FRLe don gêne celui qui le reçoit parce qu’il l’oblige et le responsabilise. Le donataire succombe souvent à la tentation de s’interroger sur les intentions du donateur… Il est évidemment beaucoup plus facile de recevoir quelque chose de la part de la société : elle est anonyme, elle n’est personne en particulier. Dans ce cas-là le don se transsubstantie en dû : c’est tellement plus commode…

Dans Juliette dans son bain, Metin Arditi met en scène un mécène de la pire espèce. Son grand tort en effet est d’être riche et de l’être devenu, semble-t-il, de prime abord, grâce à une clairvoyance inédite dans les affaires et une rapidité de mise à exécution des intuitions que les autres n’ont pas. De quoi exciter l’envie de ceux qui sont moins heureux dans leurs entreprises…

Ronny Kandiotis, quand il avait onze ans, était interne au très sélect institut lausannois Alderson. La responsable des petits, Madame Kowalski, surnommée Miss K, l’avait initié à la peinture moderne en l’emmenant au Musée cantonal. Aussi, une fois devenu riche, très riche même, dans l’immobilier notamment, s’est-il trouvé à même de faire collection de chefs-d’œuvre.

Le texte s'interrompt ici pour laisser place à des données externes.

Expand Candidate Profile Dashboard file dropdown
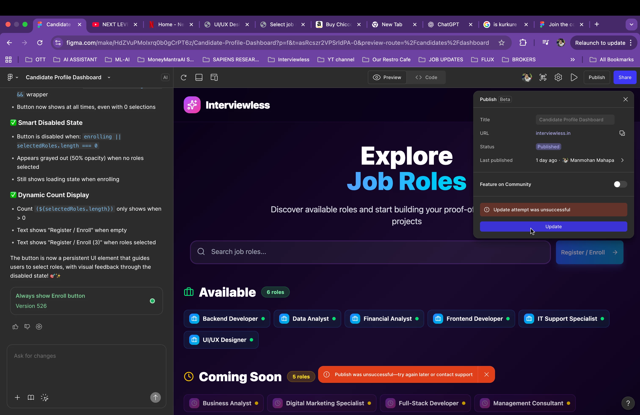Image resolution: width=640 pixels, height=415 pixels. click(109, 78)
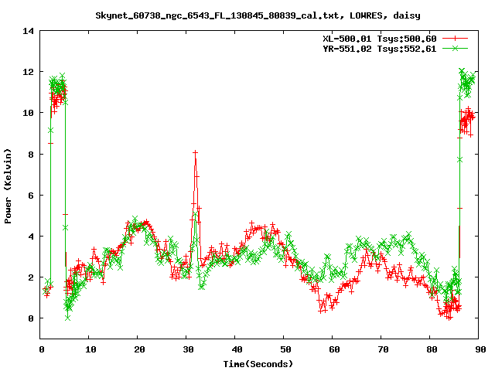Click the plot title text at top
Screen dimensions: 495x371
click(x=248, y=15)
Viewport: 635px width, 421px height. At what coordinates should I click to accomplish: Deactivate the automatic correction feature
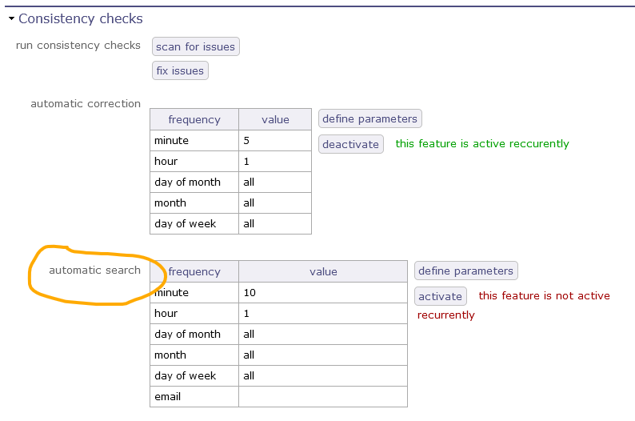pyautogui.click(x=350, y=144)

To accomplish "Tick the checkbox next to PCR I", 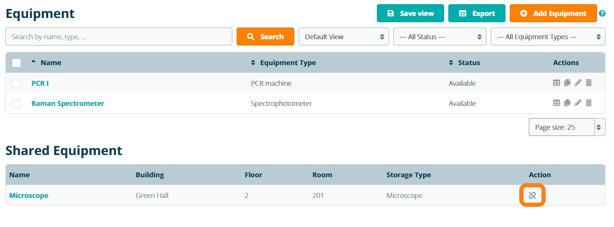I will [16, 84].
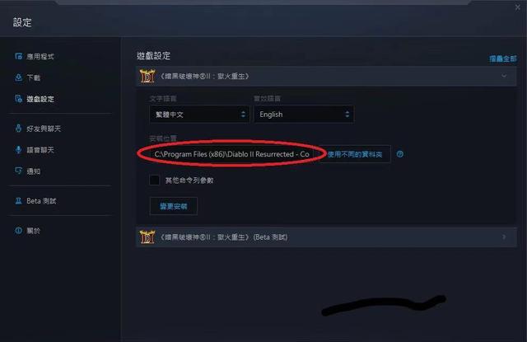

Parmi ses acquisitions il y a deux tableaux, portant le même titre, Juliette dans son bain, d’après le même modèle, Juliette Mény. L’un est de Picasso, peint pendant sa période cubiste, et date de 1912. L’autre est de Braque, revenu par exception à sa manière fauve, et date de 1913. La femme sur ce dernier tableau ressemble à une femme que Ronny a connue :

« Même expression, à la fois soumise et grave. Même ovale du visage. Même nez splendide, à peine busqué. Même bouche ronde et rouge, mêmes épaules, même poitrine. Même regard, surtout, sombre et digne. »

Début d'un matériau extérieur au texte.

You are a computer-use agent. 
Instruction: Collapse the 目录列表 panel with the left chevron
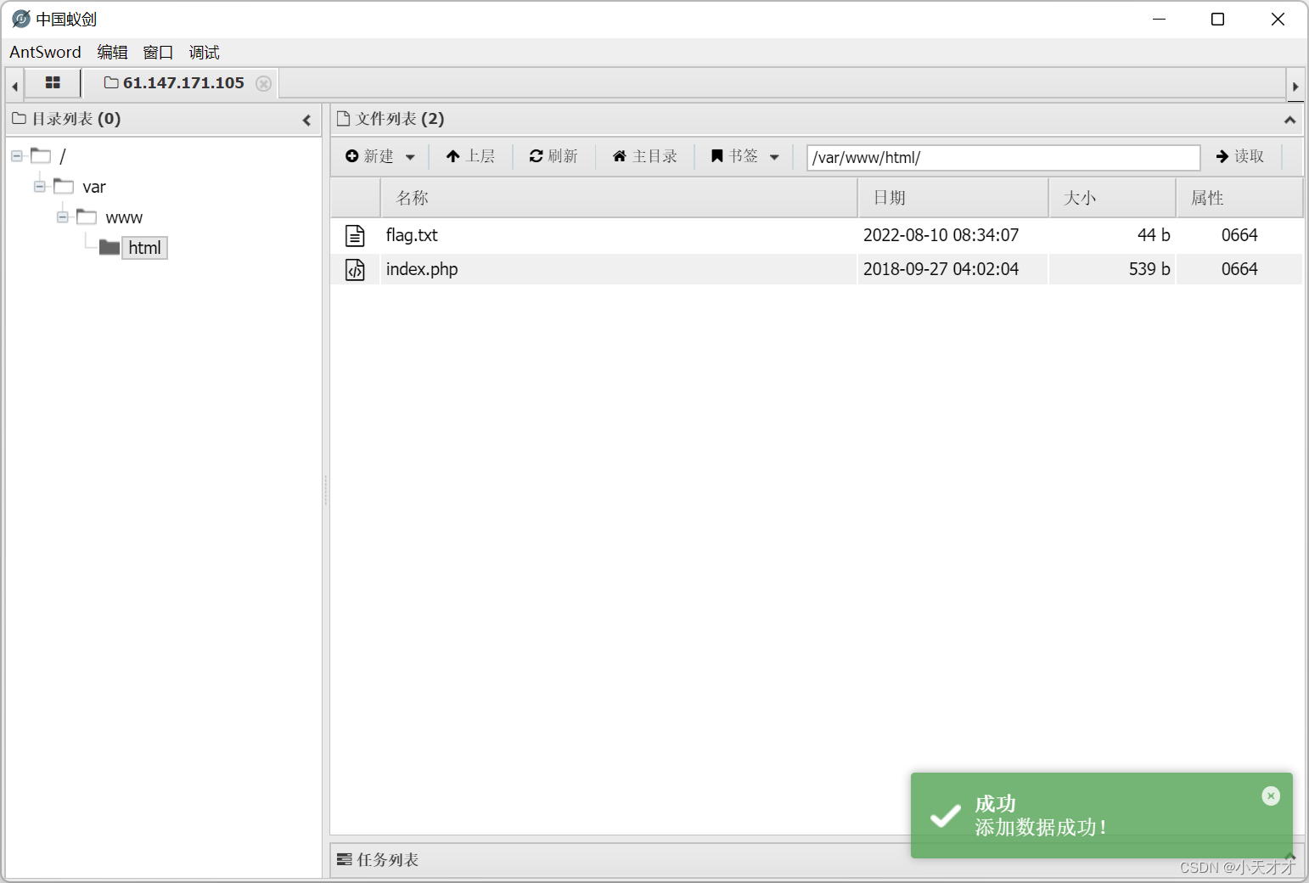(306, 120)
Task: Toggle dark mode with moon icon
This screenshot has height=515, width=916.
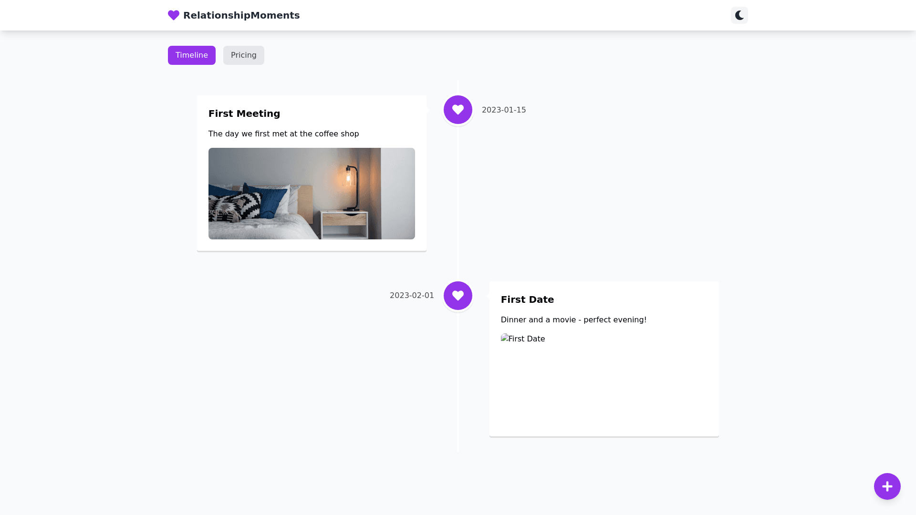Action: pos(739,15)
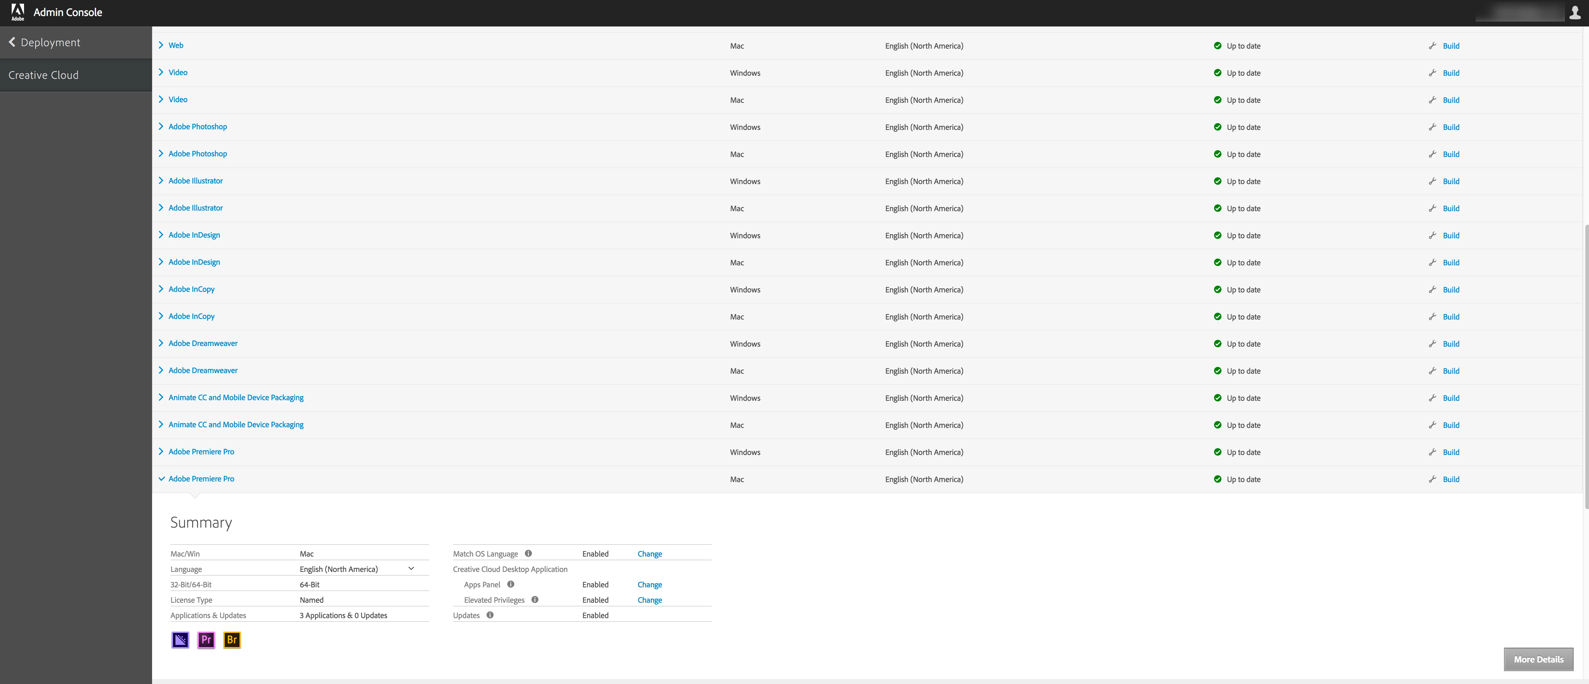This screenshot has width=1589, height=684.
Task: Click the Premiere Pro app icon
Action: pyautogui.click(x=206, y=640)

Ronny Kandiotis a décidé de faire don de ces deux toiles au musée des Arts du XXème siècle. Lui qui n’accorde jamais d’interview accepte d’être l’invité du journal télévisé en ce 11 mai 2000, veille de leur accrochage. Il souffre d’insuffisance cardiaque et doit être opéré huit jours plus tard pour le remplacement de sa valve aortique, compte tenu du risque qu’il encourt. C’est pourquoi il est essoufflé quand il se présente ce jour-là sur le plateau du 20 Heures.

Nonobstant, s’il a accepté de venir, c’est qu’il espère secrètement que la femme qu’il a connue verra combien elle ressemble à la femme peinte par Braque et, qui sait, qu’elle se souviendra de lui :

« Peut-être qu’à cet instant, elle est occupée à préparer le repas, se dit Ronny. Quelqu’un l’appelle : « Viens voir ce qu’ils montrent à la télévision ! On dirait toi ! » »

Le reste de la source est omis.